Building Interoperability APIs to Link Sensors and Vehicle Apps

Article By : Junko Yoshida

Without consistent interoperability APIs, automakers cannot deploy sensor assembly from multiple vendors. It also stymies development of a well-designed system that can survive successive generations of hardware...

Carmakers are adding sensors to vehicles in a push to offer drivers a slew of driver-assist and highly automated features. OEMs and Tier 1s, however, still lack standard APIs to link the sensors and applications that run on a vehicle’s compute system.

Without an interoperable API, carmakers cannot update sensors supplied by one vendor with new ones from another developer; instead, they must rewrite code from scratch. As it stands, their vehicle application software cannot correctly control streams generated by the new sensors.

The Khronos Group, together with the European Machine Vision Association, revealed Monday the launch of an “exploratory group” to investigate requirements for embedded camera and sensor API standards. As an open consortium, Khronos is known for its chops in graphics and compute interoperability standards. The European Machine Vision Association (EMVA) has decades of experience in machine vision technology.

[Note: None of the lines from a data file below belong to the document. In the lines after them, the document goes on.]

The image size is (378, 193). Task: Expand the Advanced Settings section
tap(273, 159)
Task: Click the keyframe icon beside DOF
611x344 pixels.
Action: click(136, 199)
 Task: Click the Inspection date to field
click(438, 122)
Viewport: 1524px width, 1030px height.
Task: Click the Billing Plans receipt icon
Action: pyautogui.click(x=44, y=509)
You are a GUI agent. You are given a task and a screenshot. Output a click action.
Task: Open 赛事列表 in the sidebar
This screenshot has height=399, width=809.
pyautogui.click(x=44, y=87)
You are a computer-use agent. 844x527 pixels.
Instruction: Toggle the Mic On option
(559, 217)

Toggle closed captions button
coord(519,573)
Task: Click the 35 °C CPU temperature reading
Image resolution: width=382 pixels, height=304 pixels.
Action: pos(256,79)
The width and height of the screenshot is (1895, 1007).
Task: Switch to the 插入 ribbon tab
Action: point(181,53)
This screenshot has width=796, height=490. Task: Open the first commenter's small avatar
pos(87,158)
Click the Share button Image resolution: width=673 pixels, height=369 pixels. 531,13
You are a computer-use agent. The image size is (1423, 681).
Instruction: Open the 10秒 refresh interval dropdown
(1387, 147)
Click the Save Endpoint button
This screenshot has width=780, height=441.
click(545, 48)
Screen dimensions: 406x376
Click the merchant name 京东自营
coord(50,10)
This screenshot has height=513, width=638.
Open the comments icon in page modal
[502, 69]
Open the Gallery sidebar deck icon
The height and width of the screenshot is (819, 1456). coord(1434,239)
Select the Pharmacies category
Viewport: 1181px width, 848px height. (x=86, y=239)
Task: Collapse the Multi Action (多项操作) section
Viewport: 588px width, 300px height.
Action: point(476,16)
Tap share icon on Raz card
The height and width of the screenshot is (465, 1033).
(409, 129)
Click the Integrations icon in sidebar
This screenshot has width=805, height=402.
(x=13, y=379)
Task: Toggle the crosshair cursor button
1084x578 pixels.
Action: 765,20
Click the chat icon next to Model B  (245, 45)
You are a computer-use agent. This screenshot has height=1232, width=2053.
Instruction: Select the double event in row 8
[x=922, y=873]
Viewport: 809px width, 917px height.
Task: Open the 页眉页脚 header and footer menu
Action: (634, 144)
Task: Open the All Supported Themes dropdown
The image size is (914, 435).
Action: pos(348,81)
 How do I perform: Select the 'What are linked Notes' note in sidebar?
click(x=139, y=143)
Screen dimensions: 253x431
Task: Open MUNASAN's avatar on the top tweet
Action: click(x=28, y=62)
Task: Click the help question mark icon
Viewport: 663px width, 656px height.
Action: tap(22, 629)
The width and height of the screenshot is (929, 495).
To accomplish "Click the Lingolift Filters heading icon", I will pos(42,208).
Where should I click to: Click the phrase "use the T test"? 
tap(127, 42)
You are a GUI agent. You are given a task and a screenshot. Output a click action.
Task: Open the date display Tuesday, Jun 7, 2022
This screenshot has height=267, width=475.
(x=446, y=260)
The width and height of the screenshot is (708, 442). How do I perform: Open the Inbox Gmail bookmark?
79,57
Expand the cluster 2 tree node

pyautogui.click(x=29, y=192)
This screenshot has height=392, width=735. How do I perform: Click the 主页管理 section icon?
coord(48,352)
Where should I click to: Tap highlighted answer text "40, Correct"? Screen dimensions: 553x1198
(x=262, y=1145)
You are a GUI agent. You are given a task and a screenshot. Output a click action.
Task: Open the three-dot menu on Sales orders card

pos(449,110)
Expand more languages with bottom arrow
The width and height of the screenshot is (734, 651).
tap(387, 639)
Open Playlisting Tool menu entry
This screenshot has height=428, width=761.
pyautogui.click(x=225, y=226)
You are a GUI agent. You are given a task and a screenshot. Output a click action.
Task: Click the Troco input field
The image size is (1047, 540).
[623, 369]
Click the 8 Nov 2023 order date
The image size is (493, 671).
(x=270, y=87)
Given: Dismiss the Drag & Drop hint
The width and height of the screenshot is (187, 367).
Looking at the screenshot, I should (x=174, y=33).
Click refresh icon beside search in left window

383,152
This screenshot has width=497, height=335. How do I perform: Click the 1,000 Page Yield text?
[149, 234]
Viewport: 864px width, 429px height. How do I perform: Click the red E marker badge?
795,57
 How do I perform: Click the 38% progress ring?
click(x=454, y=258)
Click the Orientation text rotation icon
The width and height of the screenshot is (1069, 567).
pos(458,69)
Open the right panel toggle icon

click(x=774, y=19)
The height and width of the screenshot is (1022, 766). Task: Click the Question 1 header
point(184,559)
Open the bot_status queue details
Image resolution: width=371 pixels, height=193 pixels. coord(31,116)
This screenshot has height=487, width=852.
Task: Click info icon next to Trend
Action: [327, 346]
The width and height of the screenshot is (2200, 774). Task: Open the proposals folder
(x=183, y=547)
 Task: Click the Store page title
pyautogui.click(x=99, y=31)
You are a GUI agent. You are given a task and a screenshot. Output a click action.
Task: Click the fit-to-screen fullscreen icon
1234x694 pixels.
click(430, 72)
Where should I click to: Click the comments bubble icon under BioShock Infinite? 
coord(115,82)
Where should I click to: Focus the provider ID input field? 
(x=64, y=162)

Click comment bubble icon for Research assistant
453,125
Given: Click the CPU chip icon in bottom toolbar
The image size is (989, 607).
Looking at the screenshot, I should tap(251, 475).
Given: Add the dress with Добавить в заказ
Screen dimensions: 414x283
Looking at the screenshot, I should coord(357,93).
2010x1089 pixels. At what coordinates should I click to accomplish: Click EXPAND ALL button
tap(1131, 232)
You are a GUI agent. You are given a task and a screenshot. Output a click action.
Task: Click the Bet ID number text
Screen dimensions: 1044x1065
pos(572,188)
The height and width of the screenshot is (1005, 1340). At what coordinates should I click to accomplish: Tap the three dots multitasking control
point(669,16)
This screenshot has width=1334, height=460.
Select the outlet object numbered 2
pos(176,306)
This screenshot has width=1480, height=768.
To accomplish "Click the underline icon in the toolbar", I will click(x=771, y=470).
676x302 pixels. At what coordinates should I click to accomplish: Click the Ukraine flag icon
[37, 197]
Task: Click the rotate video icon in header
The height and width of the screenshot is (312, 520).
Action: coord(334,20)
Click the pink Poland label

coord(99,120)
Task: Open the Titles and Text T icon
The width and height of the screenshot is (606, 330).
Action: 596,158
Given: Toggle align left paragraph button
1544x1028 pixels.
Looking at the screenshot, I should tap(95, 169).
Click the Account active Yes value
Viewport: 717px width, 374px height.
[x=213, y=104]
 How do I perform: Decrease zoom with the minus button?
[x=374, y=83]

Application software developers need access and control over a real-time stream generated by sensors so that they could, for example, double the speed of inference software or more easily impose their own image recognition in a system, explained Neil Trevett, president of the Khronos Group. The new initiative plans to solve “not just the issue of portability, but the increased functionality” demanded by highly automated vehicles.

Trevett touts the group as “one of the first industry forums by which both the hardware and the software community can come together and actually figure out whether we can do better than we have done.”

No pre-determined outcome
The operative word is “exploratory.” Just like a politician considering a run for higher office launches an exploratory committee to assess constituent interests, the two groups are setting up the Exploratory Group to gauge the industry’s appetite for open, vendor-independent royalty-free API standards to control embedded cameras and sensors.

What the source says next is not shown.